References in this notice to “the Act,” “the Trademark Act,” or “the statute” refer to the Trademark Act of 1946, 15 U.S.C. 1051 et seq., as amended.

Background

This proposed rule is in accordance with the Consolidated Appropriations Act, 2005, Public Law 108-447 (Appropriations Act), enacted on December 8, 2004. The Appropriations Act amends the Trademark Act of 1946 to require that:

[D]uring fiscal years 2005 and 2006, under such conditions as may be prescribed by the Director, the fee under § 31(a) of the Trademark Act for (1) the filing of a paper application for trademark registration shall be $375; (2) the filing of an electronic application shall be $325; and (3) the filing of an electronic application meeting certain additional requirements prescribed by the Director shall be $275.

Effective January 31, 2005, application filing fees were amended in accordance with the provisions of 15 U.S.C. 1113(a) as amended by the Appropriations Act. A notice of final rule making was published at 70 FR 2952 (January 19, 2005). The filing fee for paper applications filed under section 1 or 44 of the Trademark Act is now $375.00 per class, and the filing fee for TEAS applications filed pursuant to section 1 or 44 of the Trademark Act is now $325.00 per class.

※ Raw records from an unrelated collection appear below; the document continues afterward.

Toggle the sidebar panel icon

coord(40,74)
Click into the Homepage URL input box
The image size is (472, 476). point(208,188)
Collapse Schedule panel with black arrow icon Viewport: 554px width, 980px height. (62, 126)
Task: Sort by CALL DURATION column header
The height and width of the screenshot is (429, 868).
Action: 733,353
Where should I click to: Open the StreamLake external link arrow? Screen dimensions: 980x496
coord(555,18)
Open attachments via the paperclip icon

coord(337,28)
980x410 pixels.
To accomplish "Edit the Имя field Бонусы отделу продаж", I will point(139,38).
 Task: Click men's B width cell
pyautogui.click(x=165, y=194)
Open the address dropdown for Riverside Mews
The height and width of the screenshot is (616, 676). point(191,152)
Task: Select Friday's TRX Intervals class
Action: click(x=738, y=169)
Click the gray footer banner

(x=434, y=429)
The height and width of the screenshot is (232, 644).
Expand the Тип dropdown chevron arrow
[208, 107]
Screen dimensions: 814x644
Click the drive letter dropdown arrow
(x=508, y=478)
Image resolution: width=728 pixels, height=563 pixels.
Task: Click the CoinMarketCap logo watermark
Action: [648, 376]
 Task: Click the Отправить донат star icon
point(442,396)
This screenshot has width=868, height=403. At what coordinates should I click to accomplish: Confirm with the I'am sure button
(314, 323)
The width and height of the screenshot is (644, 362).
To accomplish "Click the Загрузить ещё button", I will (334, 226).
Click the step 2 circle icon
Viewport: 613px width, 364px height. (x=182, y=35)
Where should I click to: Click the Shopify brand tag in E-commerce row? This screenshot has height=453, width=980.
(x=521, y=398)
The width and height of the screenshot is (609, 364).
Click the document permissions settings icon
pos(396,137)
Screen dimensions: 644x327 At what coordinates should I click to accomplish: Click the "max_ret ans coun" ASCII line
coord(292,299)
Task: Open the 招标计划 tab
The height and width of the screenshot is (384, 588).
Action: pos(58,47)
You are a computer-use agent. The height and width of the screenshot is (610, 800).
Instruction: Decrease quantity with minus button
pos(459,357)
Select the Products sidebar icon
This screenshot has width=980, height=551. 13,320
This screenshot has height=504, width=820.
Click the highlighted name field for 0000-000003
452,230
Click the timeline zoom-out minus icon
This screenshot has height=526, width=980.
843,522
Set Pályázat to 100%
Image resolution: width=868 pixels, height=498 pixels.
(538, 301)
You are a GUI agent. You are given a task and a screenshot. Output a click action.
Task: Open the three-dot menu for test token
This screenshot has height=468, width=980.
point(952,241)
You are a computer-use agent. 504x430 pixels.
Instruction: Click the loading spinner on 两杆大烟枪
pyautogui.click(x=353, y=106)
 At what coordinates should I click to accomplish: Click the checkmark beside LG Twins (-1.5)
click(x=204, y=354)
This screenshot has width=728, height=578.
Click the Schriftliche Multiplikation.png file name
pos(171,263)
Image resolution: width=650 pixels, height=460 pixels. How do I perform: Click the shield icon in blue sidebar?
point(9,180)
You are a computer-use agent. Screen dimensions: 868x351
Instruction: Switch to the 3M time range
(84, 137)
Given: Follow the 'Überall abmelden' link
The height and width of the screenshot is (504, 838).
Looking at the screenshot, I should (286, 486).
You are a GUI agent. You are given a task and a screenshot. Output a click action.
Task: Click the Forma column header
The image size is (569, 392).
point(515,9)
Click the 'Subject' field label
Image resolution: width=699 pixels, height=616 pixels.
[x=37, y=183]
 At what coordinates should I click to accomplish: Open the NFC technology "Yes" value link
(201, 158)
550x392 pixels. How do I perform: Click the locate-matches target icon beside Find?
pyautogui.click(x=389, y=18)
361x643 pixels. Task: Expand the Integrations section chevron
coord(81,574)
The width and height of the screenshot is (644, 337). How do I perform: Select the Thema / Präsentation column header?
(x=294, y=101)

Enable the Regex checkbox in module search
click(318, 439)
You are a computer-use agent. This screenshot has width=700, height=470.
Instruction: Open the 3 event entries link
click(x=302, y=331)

Requirements for a TEAS Plus Trademark Application

This proposed rule sets forth additional requirements for TEAS applications to be eligible for a reduced fee of $275.00 per class. The rule only applies to TEAS applications filed on the Office's Trademark/Servicemark Application, Principal Register form. Under proposed § 2.22, to obtain a reduced filing fee an application must include the following:

(1) The applicant's name and address;

(2) The applicant's legal entity;

(3) The citizenship of an individual applicant, or the state or country of incorporation or organization of a juristic applicant;

(4) If applicant is a partnership, the names and citizenship of applicant's general partners;

(5) A name and address for correspondence;

(6) An e-mail address for correspondence and an authorization for the Office to send correspondence concerning the application to the applicant or applicant's attorney by e-mail;

(7) One or more basis or bases for filing under sections 1 and/or 44 of the Act that satisfy all the requirements of § 2.34;

(8) Correctly classified goods and/or services, with an identification of goods and/or services from the Office's Acceptable Identification of Goods and Services Manual (Goods and Services Manual). In an application based on section 44 of the Act, the scope of goods and/or services covered by the section 44 basis may not exceed the scope of goods and/or services in the foreign application or registration;

(9) If the application contains goods and/or services in more than one class, compliance with § 2.86;

(10) A filing fee for each class of goods and/or services as required by § 2.6(a)(iii);

(11) A verified statement that meets the requirements of § 2.33, dated and signed by a person properly authorized to sign on behalf of the applicant pursuant to § 2.33(a);

(12) A drawing of the mark that meets the requirements of §§ 2.51 and 2.52;

(13) If the mark is in standard characters, a mark comprised of only characters in the USPTO standard character set available at: http://www.uspto.gov/​teas/​standardCharacterSet.html;

(14) If the mark is not in standard characters, a description of the mark;

(15) If the mark includes non-English wording, an English translation of that wording;

(16) If the mark includes non-Latin characters, a transliteration of those characters;

(17) If the mark includes an individual's name or portrait, either (1) a statement that identifies the living individual whose name and likeness the mark comprises and written consent of the individual, or (2) a statement that the name or portrait does not identify a living individual (see section 2(c) of the Act);

(18) If the applicant owns one or more registrations for the same mark, a claim of ownership of the registration(s) identified by the U.S. registration number(s), pursuant to § 2.36; and

(19) If the application is a concurrent use application, compliance with § 2.42.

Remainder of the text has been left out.